● **TASK ITEM**
Output only the stretch of the listing that starts at the line containing "FAQ Dom Khloe Kardashian (132, 848)" and ends at the line containing "Aranżacje domku letniskowego: jak", reproduced exactly with both ends.

● **RECORDS TO PROCESS**
Segment Open

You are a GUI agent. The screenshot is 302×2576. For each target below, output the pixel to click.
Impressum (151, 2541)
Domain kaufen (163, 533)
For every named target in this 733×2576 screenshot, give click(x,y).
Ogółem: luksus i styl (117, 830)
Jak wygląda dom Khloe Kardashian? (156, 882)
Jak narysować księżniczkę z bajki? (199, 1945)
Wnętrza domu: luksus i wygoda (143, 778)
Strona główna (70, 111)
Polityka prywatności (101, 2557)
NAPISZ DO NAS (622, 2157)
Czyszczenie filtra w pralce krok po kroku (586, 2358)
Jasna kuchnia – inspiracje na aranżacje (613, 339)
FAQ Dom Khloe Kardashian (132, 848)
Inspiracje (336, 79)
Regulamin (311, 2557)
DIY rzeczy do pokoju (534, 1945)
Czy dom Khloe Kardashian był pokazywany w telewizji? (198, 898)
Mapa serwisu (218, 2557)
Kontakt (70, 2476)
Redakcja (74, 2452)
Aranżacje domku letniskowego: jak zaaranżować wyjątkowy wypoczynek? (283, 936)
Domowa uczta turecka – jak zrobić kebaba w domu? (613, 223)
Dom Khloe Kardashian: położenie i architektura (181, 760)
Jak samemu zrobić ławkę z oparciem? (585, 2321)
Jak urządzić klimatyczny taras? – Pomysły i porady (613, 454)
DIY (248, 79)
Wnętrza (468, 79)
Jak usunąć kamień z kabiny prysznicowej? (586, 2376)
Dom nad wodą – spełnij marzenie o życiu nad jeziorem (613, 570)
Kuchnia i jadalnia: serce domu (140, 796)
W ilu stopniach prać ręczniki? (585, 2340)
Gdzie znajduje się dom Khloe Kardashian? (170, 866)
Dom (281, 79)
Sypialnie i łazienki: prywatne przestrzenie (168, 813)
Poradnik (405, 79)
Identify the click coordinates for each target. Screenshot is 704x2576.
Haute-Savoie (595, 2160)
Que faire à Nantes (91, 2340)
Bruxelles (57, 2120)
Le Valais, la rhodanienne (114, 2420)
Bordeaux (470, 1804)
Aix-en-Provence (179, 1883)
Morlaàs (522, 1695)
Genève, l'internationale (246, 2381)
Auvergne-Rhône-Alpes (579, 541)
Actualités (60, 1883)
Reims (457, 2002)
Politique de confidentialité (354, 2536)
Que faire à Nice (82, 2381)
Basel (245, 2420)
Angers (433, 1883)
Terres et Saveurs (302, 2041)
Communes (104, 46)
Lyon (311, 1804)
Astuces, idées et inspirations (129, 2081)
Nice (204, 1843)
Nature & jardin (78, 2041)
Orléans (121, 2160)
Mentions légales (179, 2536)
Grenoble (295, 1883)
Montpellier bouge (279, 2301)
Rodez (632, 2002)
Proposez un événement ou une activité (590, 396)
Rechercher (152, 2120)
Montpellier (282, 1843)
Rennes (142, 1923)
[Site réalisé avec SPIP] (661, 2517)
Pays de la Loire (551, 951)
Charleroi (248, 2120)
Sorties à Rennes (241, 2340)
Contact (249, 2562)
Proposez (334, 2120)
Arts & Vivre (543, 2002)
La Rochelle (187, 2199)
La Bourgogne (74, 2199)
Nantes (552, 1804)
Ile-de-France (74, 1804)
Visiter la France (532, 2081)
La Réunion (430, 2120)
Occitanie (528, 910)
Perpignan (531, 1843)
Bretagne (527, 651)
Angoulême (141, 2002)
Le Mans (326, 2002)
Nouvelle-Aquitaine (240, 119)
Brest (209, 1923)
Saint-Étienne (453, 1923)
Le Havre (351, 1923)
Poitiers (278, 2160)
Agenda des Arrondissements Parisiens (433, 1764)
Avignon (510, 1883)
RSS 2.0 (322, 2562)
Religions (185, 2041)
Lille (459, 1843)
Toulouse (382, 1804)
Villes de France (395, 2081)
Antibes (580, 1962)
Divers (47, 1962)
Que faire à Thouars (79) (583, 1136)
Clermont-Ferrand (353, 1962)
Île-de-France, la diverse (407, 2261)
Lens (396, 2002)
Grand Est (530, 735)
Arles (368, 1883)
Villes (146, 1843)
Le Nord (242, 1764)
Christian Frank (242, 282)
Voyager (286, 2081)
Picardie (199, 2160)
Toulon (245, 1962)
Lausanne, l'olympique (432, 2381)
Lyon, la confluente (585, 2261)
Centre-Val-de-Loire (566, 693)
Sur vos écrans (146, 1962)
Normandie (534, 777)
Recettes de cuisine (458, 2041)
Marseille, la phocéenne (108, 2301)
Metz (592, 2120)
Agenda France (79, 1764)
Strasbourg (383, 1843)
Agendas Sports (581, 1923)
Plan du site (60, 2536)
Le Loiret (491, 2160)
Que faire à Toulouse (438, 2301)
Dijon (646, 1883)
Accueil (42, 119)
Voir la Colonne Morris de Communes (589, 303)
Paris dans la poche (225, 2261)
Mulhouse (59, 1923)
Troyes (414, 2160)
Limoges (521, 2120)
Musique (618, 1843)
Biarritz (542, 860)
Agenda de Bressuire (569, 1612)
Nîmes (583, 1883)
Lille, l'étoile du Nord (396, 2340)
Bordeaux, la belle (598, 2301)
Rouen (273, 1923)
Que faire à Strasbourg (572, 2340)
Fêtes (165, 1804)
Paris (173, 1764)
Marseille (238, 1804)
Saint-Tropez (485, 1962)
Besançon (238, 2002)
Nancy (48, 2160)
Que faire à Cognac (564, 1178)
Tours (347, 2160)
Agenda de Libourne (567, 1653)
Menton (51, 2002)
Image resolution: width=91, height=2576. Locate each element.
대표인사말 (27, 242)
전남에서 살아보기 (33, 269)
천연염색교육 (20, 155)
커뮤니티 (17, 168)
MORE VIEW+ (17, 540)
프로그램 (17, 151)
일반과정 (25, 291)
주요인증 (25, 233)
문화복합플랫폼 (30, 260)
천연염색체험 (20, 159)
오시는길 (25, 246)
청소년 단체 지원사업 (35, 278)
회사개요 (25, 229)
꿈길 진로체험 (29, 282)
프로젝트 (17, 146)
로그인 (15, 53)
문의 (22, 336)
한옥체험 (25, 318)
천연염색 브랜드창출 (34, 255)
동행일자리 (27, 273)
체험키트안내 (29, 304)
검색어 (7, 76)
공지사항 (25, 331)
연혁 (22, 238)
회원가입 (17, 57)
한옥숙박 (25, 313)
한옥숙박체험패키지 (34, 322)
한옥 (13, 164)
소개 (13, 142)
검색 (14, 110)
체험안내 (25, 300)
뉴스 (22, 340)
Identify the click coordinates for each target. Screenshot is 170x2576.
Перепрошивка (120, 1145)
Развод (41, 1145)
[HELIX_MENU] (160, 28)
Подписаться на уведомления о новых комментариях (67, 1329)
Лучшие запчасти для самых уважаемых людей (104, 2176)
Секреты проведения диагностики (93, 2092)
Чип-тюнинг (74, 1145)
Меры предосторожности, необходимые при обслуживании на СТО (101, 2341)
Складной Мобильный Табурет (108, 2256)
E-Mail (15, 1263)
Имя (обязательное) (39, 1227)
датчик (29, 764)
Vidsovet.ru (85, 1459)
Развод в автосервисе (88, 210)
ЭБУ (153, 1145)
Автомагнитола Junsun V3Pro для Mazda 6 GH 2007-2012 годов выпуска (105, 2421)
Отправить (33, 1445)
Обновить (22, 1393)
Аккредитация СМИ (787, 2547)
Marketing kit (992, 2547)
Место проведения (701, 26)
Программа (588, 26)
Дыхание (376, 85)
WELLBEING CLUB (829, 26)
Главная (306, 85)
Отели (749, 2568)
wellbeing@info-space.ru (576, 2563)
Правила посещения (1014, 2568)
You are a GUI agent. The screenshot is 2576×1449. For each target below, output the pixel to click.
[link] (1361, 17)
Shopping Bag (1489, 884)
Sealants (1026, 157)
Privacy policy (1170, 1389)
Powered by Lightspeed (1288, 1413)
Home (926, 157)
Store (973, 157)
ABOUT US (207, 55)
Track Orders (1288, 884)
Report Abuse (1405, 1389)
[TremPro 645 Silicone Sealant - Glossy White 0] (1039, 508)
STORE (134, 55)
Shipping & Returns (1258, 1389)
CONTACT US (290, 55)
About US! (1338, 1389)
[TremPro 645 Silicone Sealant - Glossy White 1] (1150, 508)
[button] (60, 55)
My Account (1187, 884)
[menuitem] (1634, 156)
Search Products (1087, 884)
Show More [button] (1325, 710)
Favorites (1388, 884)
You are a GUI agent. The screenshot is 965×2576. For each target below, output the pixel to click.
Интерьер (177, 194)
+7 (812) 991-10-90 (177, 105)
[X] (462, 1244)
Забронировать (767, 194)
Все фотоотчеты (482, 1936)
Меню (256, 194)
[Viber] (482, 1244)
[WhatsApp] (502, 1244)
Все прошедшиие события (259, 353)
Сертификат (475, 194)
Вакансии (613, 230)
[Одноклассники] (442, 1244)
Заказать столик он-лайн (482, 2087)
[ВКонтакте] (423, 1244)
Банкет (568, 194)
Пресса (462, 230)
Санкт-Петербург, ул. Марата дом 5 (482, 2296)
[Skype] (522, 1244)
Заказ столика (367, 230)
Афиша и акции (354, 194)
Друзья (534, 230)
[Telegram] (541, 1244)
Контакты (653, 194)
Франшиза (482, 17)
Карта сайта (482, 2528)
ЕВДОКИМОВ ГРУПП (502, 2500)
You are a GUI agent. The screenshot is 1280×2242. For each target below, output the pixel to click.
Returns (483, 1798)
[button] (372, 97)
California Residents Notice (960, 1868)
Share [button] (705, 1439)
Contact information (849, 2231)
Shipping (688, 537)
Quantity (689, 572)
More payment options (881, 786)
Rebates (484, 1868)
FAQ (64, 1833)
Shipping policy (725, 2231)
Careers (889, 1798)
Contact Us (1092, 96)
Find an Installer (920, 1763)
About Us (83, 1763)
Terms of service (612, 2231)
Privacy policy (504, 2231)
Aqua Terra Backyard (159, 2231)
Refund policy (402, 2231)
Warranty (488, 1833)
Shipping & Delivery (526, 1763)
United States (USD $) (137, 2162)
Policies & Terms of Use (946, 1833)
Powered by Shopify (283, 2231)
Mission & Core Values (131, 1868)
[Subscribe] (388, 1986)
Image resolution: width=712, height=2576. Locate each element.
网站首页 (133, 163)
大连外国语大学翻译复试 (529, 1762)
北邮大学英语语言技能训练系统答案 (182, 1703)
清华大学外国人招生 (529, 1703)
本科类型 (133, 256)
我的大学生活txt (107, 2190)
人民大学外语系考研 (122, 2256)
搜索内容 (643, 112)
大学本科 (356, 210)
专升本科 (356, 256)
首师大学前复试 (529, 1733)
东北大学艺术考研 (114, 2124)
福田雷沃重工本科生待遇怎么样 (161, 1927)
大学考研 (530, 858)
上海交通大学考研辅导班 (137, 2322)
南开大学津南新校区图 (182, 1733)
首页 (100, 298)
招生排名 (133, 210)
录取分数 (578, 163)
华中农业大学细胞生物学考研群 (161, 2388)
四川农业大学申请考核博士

Segment Closed

● **ANSWER FOR THE TASK**
FAQ Dom Khloe Kardashian (132, 848)
Inspiracje (336, 79)
Regulamin (311, 2557)
DIY rzeczy do pokoju (534, 1945)
Czy dom Khloe Kardashian był pokazywany w telewizji? (198, 898)
Mapa serwisu (218, 2557)
Kontakt (70, 2476)
Redakcja (74, 2452)
Aranżacje domku letniskowego: jak zaaranżować wyjątkowy wypoczynek? (283, 936)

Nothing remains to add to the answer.